AWS Glue is a totally managed ETL service that makes it simple to organize and cargo the information for analytics. As soon as the AWS Glue is pointed to the information saved on AWS, it discovers the information and shops the related metadata (similar to desk definition and schema) within the Knowledge Catalog. After the information is cataloged, the information is straight away searchable, queryable, and out there for ETL. For extra info, see Populating the AWS Glue Knowledge Catalog.

The next screenshot reveals the crawler created on Amazon S3 location of the CUR information.

The next code is an instance desk definition populated by the crawler.:

  `identity_line_item_id` string, 
  `identity_time_interval` string, 
  `bill_invoice_id` string, 
  `resource_tags_user_infra_role` string)

  `12 months` string, 
  `month` string )

ROW FORMAT SERDE  'org.apache.hadoop.hive.ql.io.parquet.serde.ParquetHiveSerDe'
STORED AS INPUTFORMAT   'org.apache.hadoop.hive.ql.io.parquet.MapredParquetInputFormat' 
OUTPUTFORMAT   'org.apache.hadoop.hive.ql.io.parquet.MapredParquetOutputFormat'

Remodeling and loading utilizing Amazon Redshift

Subsequent within the analytics service, Aruba selected Amazon Redshift over Athena.
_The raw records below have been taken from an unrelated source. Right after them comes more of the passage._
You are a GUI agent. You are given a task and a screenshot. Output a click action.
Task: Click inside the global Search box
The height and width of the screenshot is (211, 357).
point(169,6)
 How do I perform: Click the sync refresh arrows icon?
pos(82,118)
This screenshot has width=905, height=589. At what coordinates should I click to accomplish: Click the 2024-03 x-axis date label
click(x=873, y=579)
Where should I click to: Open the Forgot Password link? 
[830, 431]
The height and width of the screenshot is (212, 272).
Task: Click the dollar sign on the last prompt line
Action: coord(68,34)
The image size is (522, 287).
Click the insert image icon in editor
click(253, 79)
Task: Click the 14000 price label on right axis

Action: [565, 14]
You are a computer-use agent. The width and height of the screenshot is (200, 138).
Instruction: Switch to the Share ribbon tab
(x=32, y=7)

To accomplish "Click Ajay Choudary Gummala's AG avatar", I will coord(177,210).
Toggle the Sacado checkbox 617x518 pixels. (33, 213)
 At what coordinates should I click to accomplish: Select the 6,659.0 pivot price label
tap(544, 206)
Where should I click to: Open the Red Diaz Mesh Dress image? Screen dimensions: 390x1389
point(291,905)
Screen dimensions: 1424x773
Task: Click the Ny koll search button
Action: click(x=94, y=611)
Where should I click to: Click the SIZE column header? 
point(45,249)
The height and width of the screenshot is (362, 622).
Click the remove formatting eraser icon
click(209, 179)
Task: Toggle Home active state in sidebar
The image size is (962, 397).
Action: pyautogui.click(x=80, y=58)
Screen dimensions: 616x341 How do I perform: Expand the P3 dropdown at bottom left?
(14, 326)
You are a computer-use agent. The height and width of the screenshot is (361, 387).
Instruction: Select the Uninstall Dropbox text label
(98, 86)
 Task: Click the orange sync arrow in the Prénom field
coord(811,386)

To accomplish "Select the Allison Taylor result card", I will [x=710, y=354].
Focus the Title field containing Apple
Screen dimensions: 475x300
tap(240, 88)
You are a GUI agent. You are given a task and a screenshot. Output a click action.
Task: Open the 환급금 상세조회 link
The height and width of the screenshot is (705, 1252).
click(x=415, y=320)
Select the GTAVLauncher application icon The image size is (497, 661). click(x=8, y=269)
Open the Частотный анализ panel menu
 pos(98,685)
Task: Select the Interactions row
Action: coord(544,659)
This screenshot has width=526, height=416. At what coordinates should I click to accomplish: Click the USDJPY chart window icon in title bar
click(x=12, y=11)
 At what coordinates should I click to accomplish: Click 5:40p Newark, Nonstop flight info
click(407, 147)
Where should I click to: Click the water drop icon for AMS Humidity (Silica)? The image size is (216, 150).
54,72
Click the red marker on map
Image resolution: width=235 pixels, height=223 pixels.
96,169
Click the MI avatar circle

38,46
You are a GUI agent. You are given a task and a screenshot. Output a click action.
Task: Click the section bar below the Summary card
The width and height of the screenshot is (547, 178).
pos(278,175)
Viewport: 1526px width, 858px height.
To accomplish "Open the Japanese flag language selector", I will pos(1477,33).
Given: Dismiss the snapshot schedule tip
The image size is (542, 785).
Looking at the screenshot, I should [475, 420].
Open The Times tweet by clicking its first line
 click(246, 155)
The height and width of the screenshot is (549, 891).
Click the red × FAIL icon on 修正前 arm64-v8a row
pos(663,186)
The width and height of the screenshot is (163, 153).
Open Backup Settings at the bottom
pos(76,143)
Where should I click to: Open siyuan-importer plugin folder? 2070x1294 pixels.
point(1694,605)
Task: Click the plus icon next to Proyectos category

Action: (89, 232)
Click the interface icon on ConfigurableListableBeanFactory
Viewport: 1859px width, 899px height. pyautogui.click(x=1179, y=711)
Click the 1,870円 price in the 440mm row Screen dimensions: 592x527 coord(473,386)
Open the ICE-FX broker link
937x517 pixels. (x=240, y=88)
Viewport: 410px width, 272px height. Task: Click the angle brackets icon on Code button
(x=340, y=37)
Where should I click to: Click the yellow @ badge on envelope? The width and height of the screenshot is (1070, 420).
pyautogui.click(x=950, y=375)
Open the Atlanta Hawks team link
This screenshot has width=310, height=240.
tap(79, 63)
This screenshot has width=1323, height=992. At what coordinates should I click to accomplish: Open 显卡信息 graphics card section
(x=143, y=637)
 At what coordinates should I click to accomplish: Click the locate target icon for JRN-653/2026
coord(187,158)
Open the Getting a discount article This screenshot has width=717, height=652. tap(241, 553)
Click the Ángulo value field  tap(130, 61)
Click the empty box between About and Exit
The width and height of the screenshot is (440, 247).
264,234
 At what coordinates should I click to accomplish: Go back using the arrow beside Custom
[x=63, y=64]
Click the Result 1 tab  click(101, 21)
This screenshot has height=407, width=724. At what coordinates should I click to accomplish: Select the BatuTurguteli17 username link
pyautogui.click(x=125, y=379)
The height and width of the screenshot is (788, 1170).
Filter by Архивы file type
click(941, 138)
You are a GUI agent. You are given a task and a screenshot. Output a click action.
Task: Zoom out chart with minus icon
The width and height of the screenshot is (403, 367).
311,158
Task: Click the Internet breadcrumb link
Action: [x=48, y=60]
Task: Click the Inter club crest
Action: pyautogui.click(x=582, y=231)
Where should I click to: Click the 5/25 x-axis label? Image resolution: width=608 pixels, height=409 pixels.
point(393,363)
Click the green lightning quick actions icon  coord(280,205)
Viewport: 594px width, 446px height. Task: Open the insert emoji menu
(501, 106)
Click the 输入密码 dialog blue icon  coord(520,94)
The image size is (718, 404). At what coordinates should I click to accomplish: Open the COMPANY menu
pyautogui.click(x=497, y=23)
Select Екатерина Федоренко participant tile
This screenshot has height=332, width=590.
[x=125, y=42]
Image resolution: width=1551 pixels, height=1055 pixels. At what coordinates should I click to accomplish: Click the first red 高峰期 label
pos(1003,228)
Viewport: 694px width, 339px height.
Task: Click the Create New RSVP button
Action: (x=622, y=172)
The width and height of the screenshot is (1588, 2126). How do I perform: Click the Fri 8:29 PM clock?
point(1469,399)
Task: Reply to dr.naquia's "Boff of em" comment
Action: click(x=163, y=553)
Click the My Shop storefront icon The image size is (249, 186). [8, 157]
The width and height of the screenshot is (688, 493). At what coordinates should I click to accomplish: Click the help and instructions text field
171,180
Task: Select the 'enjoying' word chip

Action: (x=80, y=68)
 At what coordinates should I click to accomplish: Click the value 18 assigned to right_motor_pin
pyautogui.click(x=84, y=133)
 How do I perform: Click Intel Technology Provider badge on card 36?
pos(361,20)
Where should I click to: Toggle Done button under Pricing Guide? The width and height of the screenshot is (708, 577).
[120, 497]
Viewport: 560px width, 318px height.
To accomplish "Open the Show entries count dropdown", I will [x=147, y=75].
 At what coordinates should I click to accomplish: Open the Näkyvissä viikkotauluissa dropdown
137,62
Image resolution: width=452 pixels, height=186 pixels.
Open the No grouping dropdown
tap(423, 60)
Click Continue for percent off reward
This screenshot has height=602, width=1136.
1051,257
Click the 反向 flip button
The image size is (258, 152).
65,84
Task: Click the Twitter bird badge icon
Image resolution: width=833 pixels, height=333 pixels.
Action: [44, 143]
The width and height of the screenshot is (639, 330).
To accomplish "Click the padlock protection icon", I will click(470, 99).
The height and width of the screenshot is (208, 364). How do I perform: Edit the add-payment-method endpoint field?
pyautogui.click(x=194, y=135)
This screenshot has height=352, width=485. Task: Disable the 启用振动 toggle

Aruba has a use case to combine value information along with different tables already current in Amazon Redshift and therefore utilizing the identical service makes it simple to combine with their current information. To additional filter and rework information on the identical time, and simplify the multi-step ETL, Aruba selected Amazon Redshift Spectrum. It helps to effectively question and cargo CUR information from Amazon S3. For extra info, see Getting began with Amazon Redshift Spectrum.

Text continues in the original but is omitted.